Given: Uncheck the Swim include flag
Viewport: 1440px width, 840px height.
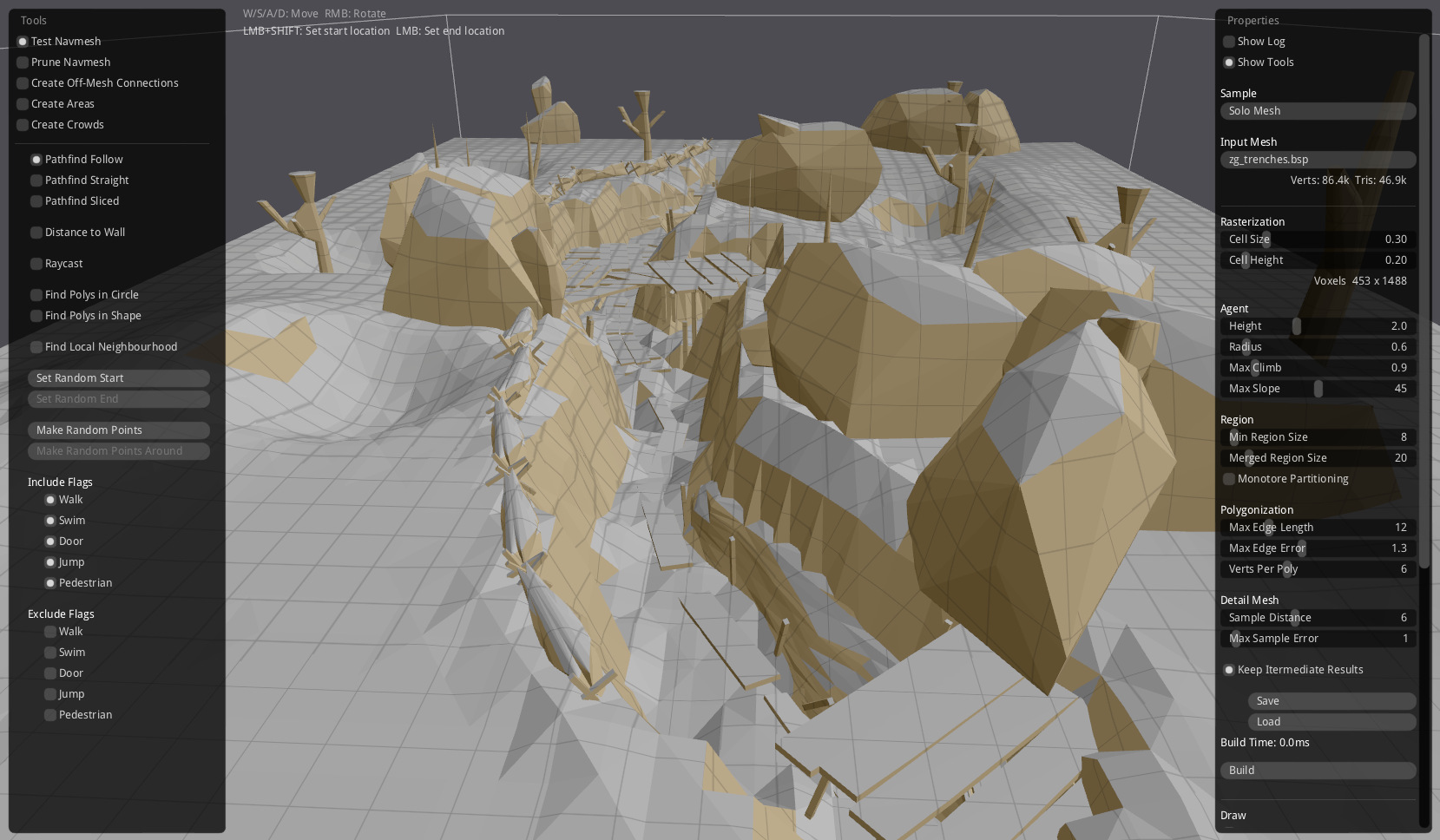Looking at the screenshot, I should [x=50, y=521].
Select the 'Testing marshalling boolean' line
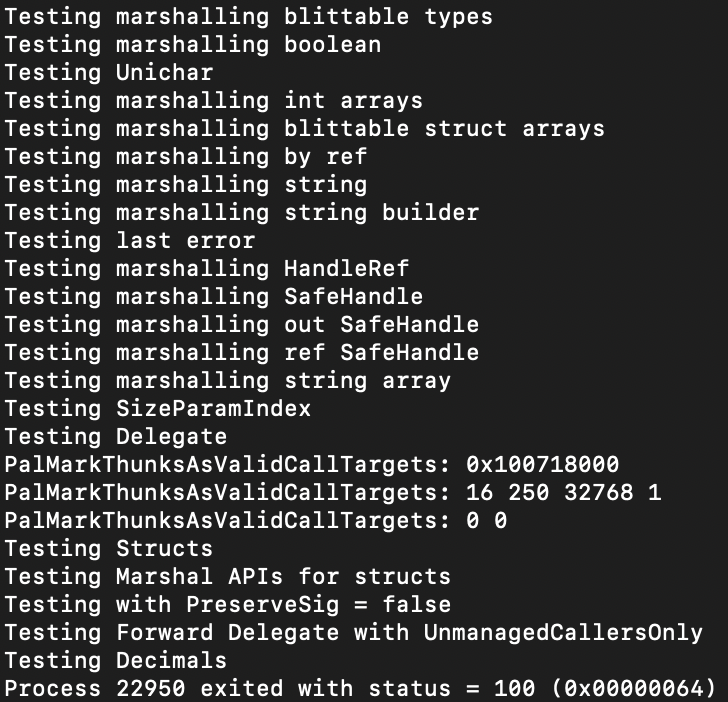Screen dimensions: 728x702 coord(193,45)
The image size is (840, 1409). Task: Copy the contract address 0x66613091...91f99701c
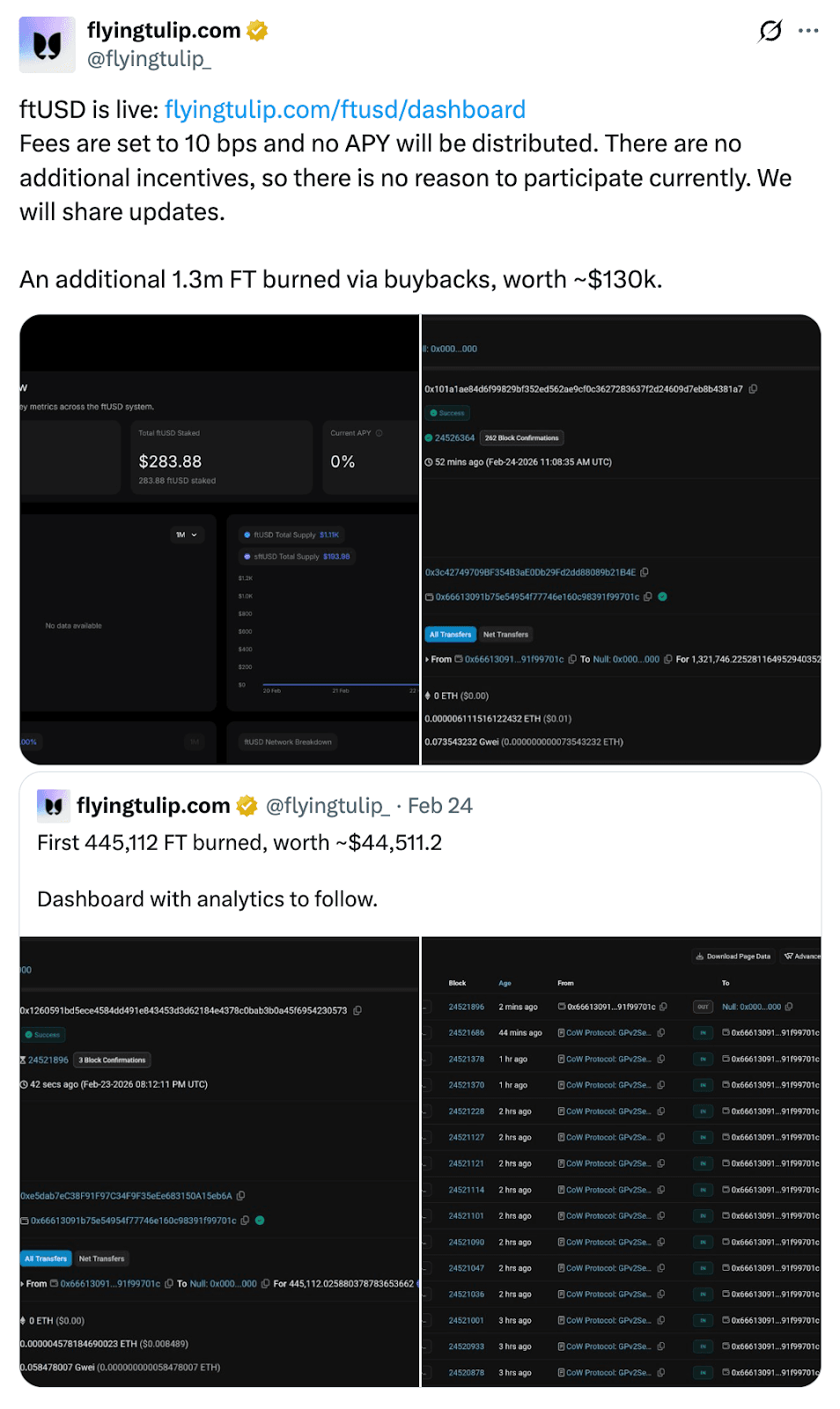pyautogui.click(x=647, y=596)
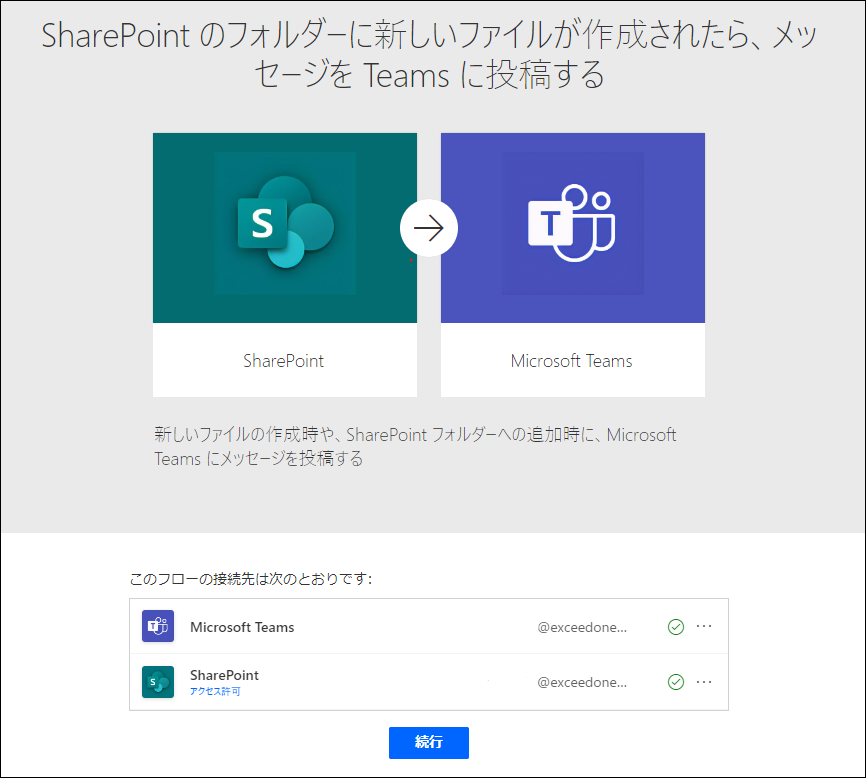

◇ ◇ ◇ ◇ ◇

Set the records down again exactly as given, and leave the pictures out.

Given: Uncheck the Swim include flag
Viewport: 1440px width, 840px height.
Looking at the screenshot, I should [x=50, y=521].
Select the 'Testing marshalling boolean' line
Screen dimensions: 728x702 coord(193,45)
The image size is (840, 1409). Task: Copy the contract address 0x66613091...91f99701c
pyautogui.click(x=647, y=596)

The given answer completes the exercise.